A veces me pregunto de quién me ha podido venir mi afición por el cine. Mis padres no han sido unos grandes consumidores de cine. Rara vez los he visto interesarse en ver una película concreta, y si se da el caso son más partidarios de la televisión que de la gran pantalla.

Mi padre ha tenido siempre una particularidad: es de esas personas que enciende la televisión y si en ese momento hay una película, aunque esté ya empezada, no le importa, se pone a verla por donde vaya. Da igual si en sus primeros minutos ha ocurrido un hecho importante para la comprensión de la trama.
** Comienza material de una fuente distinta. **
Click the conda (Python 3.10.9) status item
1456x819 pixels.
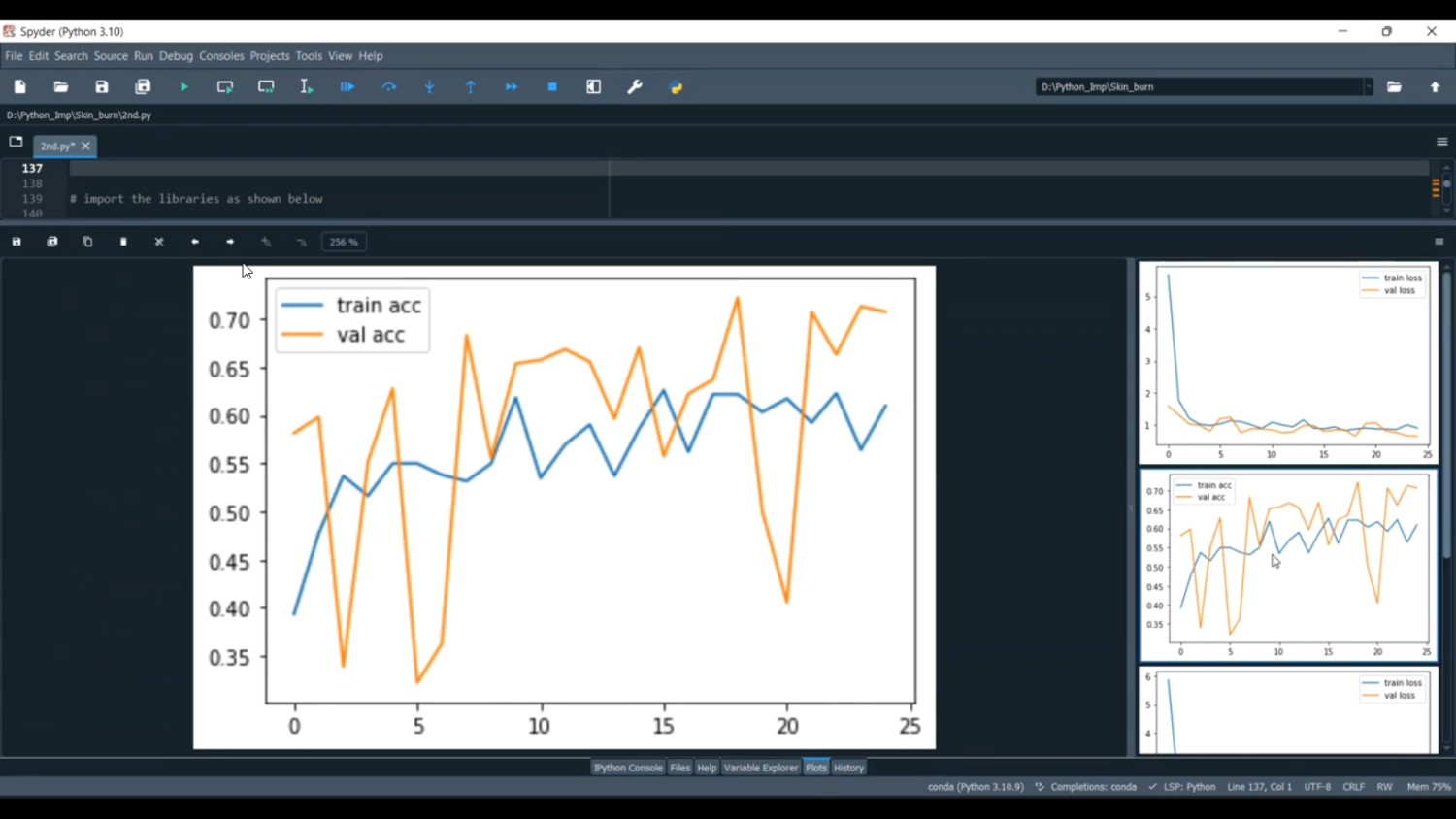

La totalidad no es lo suyo. Su decisión de qué película va a ver la determina el azar del zapping. Dentro de lo que atina a salir, abunda el género western en Canal Sur. John Ford ha paseado por nuestro salón en varias ocasiones. Curiosamente, la marca de coches que mi padre siempre ha optado por comprar es Ford. Graciosa coincidencia.

Por el contrario, el género recurrente de mi madre es la comedia popular española: Lina Morgan, Rocío Dúrcal, Marisol, Joselito… son los rostros más familiares que conservo en la memoria. La primera serie que llegó a mi casa por la compra de fascículos (a Netflix le quedaba todavía mucho) fue Compuesta y sin novio, de Lina Morgan.

Otra anécdota que recuerdo con bastante ternura es la tradición que teníamos en Nochebuena, “la noche Disney”, se podría calificar. El día 24 de diciembre nació mi primera sobrina y desde que tuvo uso de razón, mi hermano Juan Antonio le regalaba cada cumpleaños una película animada de Disney y la veíamos juntos. Todos los años esperaba ese momento con una especial ilusión infantil. Lástima que se fuera perdiendo la costumbre. Quizás evolucionamos y crecimos más rápido que las princesas de los cuentos.

Formalmente, toda mi curiosidad por el cine se desarrolló cuando entré a cursar la carrera de Comunicación Audiovisual. Se podría decir que no fue un quién, sino un qué lo que hizo que mi cinefilia se reafirmara y expandiera.

A fin de cuentas, cuando era pequeña, con la cantidad de personas que a diario desfilaban por mi casa (somos muchos hermanos), para qué preocuparse si no podíamos ir a ver una película, si el cine estaba allí mismo. Cada día era una gran historia, y es que “en aquellos maravillosos años…, con ocho basta”.